[Saved entries]
################
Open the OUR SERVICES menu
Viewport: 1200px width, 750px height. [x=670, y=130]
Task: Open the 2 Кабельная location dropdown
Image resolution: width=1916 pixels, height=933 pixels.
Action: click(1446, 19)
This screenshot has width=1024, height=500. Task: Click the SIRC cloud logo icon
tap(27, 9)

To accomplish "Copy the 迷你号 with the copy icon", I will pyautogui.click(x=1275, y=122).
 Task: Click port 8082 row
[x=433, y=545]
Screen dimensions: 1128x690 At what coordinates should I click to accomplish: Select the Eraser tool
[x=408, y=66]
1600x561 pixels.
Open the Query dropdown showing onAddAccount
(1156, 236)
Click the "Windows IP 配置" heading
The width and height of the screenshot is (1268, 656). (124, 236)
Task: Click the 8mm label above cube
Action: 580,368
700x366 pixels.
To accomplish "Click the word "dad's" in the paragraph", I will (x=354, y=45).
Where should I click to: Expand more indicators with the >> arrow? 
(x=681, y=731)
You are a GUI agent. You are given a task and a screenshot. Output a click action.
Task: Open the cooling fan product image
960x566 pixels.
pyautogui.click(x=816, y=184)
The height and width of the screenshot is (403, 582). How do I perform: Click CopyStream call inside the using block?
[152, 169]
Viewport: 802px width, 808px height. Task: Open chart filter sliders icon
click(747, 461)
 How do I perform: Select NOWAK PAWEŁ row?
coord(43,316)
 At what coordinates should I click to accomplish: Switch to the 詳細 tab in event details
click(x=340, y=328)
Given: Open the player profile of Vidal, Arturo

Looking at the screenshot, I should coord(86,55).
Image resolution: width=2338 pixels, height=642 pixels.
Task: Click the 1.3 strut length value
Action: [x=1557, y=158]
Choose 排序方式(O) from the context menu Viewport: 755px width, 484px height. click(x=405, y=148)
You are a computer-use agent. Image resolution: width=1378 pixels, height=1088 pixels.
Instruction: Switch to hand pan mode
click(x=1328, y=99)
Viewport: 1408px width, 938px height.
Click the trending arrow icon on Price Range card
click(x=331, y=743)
################
» Task item: Starting from the line with "Instruction: Switch to hand pan mode", write out every remaining line of the data above exactly, the final line included, and nothing before it.

» Completed task:
Instruction: Switch to hand pan mode
click(x=1328, y=99)
Viewport: 1408px width, 938px height.
Click the trending arrow icon on Price Range card
click(x=331, y=743)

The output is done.